子どもたちの監視のもと、慎重に盛り付けた。私の皿は少なめにして、子どもたちの皿は平等に大盛りにする。そうしないと、後で喧嘩になってしまうから、ここは絶対に采配を間違えてはいけない。
それぞれのナポリタンを食卓へ運んで、いざ実食。

「好みで粉チーズをかけていいよ」といったら、2人のナポリタンの上に粉チーズの山が出来上がった。そんなに粉チーズかけたかったのね。
「おいしい!」
「うまいうまい!」
嬉しそうに頬張っている様子を見て安心したところで、私もひと口。
うん、おいしい。
上手くできた。
思わず微笑んでしまうおいしさ。想像以上に上手にできたのが嬉しくて、写真を夫に送りつけた。すると夫からも、「おいしそうだね。いいなあ」と返事が来た。そういえば、夫はナポリタンが好きだった。なのに、いないときに作ってしまうのはなぜだろう。
あ、そうだ。夫は子ども以上に大盛りを食べたがって、パスタの量が尋常じゃなくなるからだ。麺を増量したら、調味料も調整しなければならない。それが面倒でナポリタンを4人の選択肢に入れてなかったんだ。「ナポリタンなんて作れません」という顔で、今までやり過ごしてきた。でも子どもの前で作っちゃったから、いつかは夫がいるときにも作らなければならない。
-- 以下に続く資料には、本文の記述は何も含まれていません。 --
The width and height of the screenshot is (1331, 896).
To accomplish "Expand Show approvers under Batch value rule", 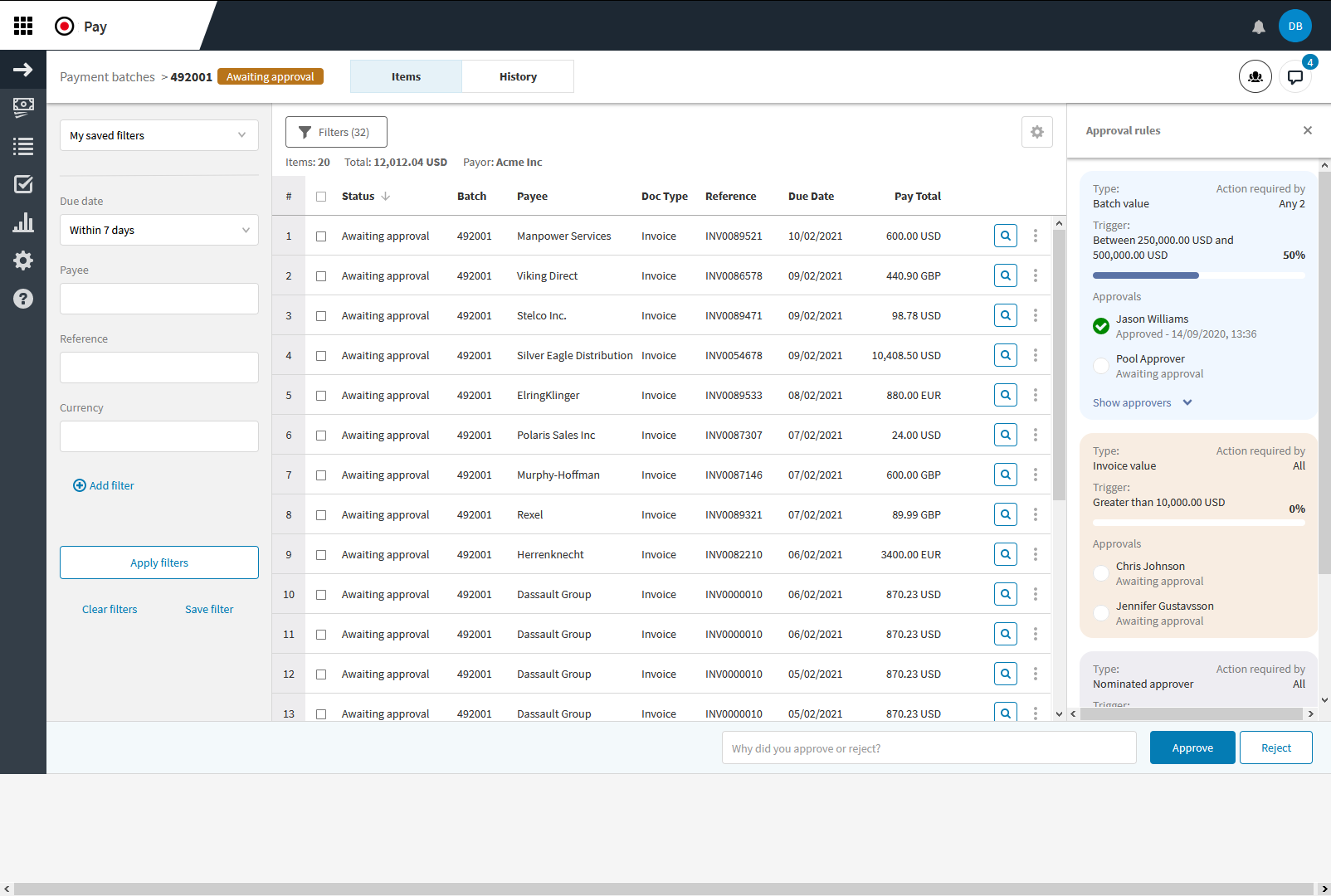I will [1141, 402].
うちのフライパンで作り切れるかしら。心配だ。
そんなことを考えながら食べていたら、あっという間に子どもたちが食べ終えた。
「お母さん、これまた作ってね」
「今度はもっと大盛りで!」
とりあえず今は、子どもが満足してくれればいいや。
と思ったけど、その日の夜、夫が帰って来るなり言った。
「写真見てたらナポリタンの口になっちゃったよ。どうしよう。ナポリタン食べたい」
どうやら、今週末は大量のナポリタンを作ることになりそうだ。